A produção industrial da Bahia, descontados os efeitos sazonais, voltou a crescer (0,9%) em fevereiro frente ao mês anterior, embora tenha apresentado desaceleração em relação ao resultado de janeiro (1,9%). Entre os resultados positivos, a Bahia apresentou o menor crescimento (0,9%), ao lado de Santa Catarina, mas, ainda assim, ficou acima da média nacional (0,2%) e com resultado melhor do que outras nove regiões pesquisadas, na comparação com o mês anterior. De janeiro para fevereiro, a indústria cresceu mais no Paraná (3,3%) e na Região Nordeste (2,6%) e teve suas maiores quedas no Pará (-10,9%) e no Amazonas (-5,9%).
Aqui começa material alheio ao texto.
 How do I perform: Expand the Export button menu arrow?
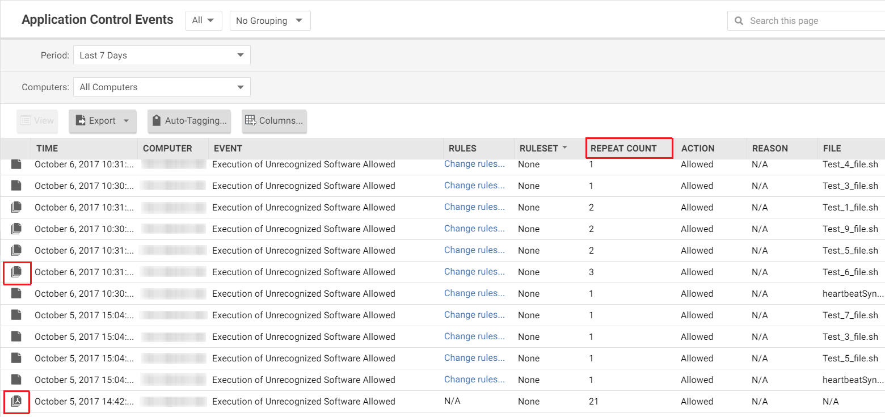(x=126, y=121)
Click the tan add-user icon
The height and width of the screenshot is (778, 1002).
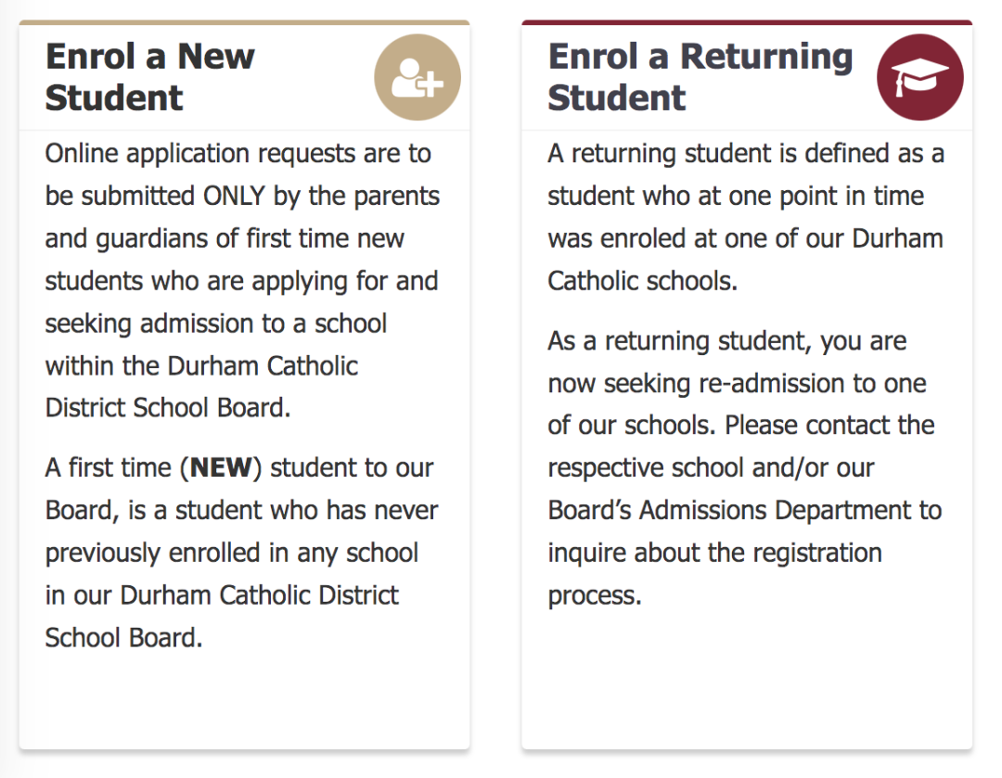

Frente a fevereiro de 2017, a produção industrial baiana também continuou a crescer (3,2%). Nesse confronto, o desempenho da indústria no estado também ficou acima da média nacional (2,8%). Em relação a fevereiro de 2017, a produção industrial cresceu em 9 das 15 regiões pesquisadas pelo IBGE, com destaque positivo para Amazonas (16,2%).
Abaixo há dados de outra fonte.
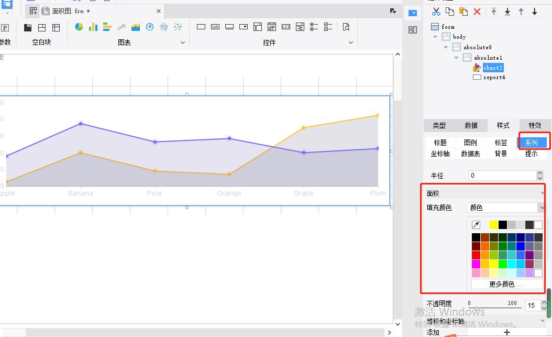Click the scissors cut icon

[x=436, y=12]
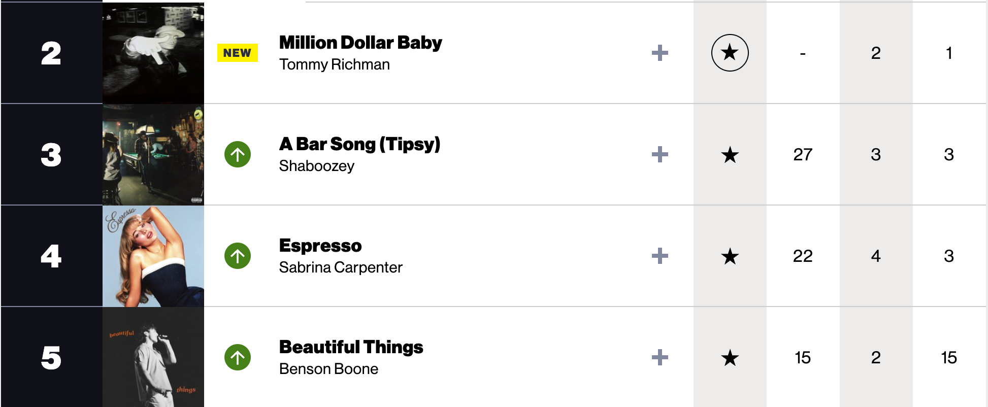Click star icon in Espresso row
This screenshot has height=407, width=988.
(x=730, y=256)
Assim, no ano de 2018, a produção industrial baiana acumula crescimento de 4,4%, pouco acima dos 4,3% acumulados no país como um todo. Outras nove regiões também apresentaram variação positiva no acumulado no ano, com destaque para o Amazonas (24,5%).

No acumulado nos 12 meses encerrados em fevereiro, a produção industrial baiana apresentou o menor crescimento entre as regiões pesquisadas (0,5%), ficando bem abaixo da média nacional (3,0%). Contudo, este resultado mantém a indústria do estado em crescimento e com o melhor resultado desde junho de 2017 (quando o acumulado em 12 meses havia ficado em -8,3%).

Em fevereiro, o crescimento de 3,2% da produção industrial da Bahia, na comparação com o mesmo mês do ano anterior, foi resultado do desempenho positivo de 4 das 12 atividades pesquisadas no estado. Os principais impactos positivos vieram dos setores de veículos automotores, reboques e carrocerias (30%) e da fabricação de celulose, papel e produtos de papel (24,7%).